We purchase and acquire books—yes, physical, paper books—and make them available for one person at a time to check out and read online. This work is important for readers and authors alike, as many younger and low-income readers can only read if books are free to borrow, and many authors’ books will only be discovered or preserved through the work of librarians. We use industry-standard technology to prevent our books from being downloaded and redistributed—the same technology used by corporate publishers.
But the publishers suing our library say we shouldn’t be allowed to lend the books we own. They have forced us to remove more than half a million books from our library, and that’s why we are appealing.
The Archive also has a huge collection of quotes from people who have been impacted negatively by all of this. Losing access to knowledge is a terrible, terrible thing, driven by publishers who have always hated the fundamental concept of libraries and are very much using this case as an attack on the fundamental principle of lending books.
Tran D. A., Ha Tinh, Vietnam: It hampers my ability to look up data sources. Books in Vietnam are significantly less accessible and my economic background doesn’t allow me to afford these things.
R.F., Surrey, Canada: As a Wikipedia editor, the Internet Archive is one of the most useful tools to find citations and verify facts. By removing books from the Internet Archive, it hinders the ability to find sources for an open encyclopedia.
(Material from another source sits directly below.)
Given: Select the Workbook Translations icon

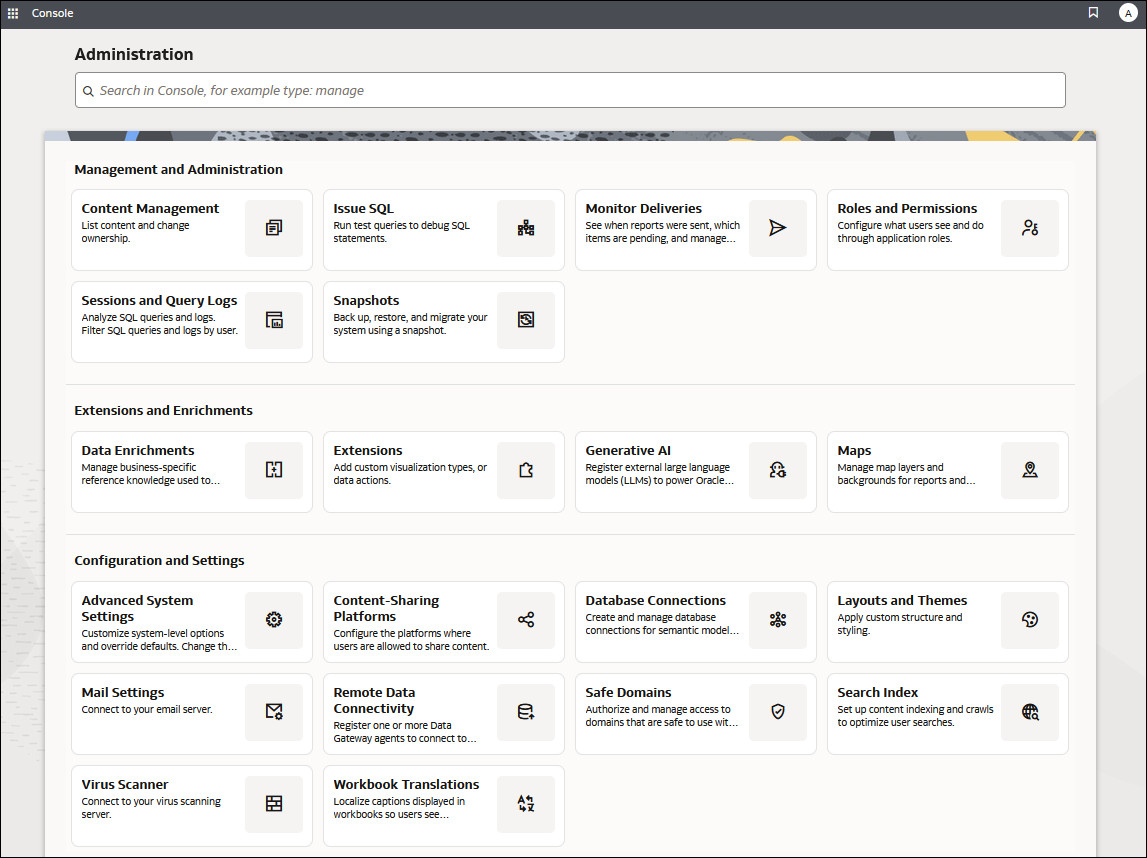Looking at the screenshot, I should pos(526,804).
Meilan S., Washington, DC, USA: As the online history editor at a national magazine, I use the Internet Archive on an almost daily basis. It’s an invaluable tool for accessing books cited by my writers, conducting research for articles I’m writing, and fact-checking quotes and other information. I regularly link to the Internet Archive in our published content, as I believe we should be as transparent as possible regarding sourcing, in addition to offering readers links to sites where they can learn more about a given topic. It has been disheartening to find the majority of books I need to access for work now listed as “removed.” The removal of this content makes it more difficult for me to include diverse, in-depth and reliable sources in my writing and editing.
Tamia T., Montreal, Canada: Internet Archive gives me access to scholarly information that is not afforded to those outside of the post-secondary education system. The Internet Archive helps bridge the gap when it comes to literacy, comprehension of history, and the discovery of new works that are otherwise gate-kept from the average person.
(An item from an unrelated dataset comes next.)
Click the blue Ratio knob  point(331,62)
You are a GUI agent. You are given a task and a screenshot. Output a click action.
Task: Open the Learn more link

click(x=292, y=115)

None of this will stop false stories making the rounds that the Open Library is a form of “piracy.” But it needs to be clearly communicated that this lawsuit is 100% about killing the very concept of libraries.
And, why? Because copyright and DRM systems allow publishers to massively overcharge for eBooks. This is what’s really the underlying factor here. Libraries in the past could pay the regular price for a book and then lend it out. But with eBook licensing, they are able to charge exorbitant monopoly rents, while artificially limiting how many books libraries can even buy.
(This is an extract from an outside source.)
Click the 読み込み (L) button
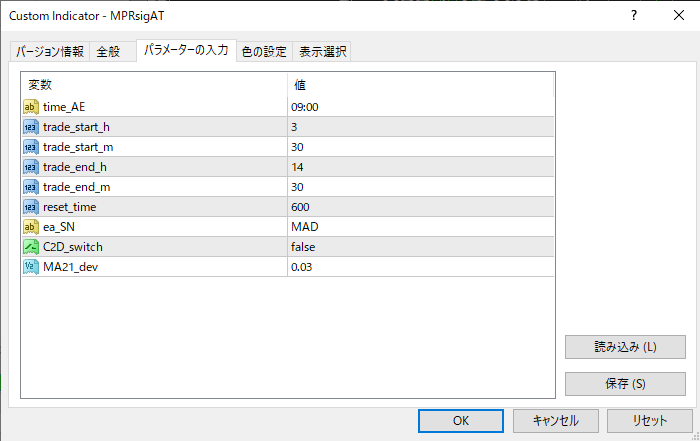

I don’t think many people realize the extreme nature of the pricing situation here. As we’ve noted, a book that might cost $29.99 retail can cost $1,300 for an eBook license, and that license may include restrictions, such as having to relicense after a certain number of lends, or saying a library may only be allowed to purchase a single eBook license at a time.
The ones who changed the way libraries work is not the Internet Archive. It’s the publishers. They’re abusing copyright and DRM to fundamentally kill the very concept of a library, and this lawsuit is a part of that strategy.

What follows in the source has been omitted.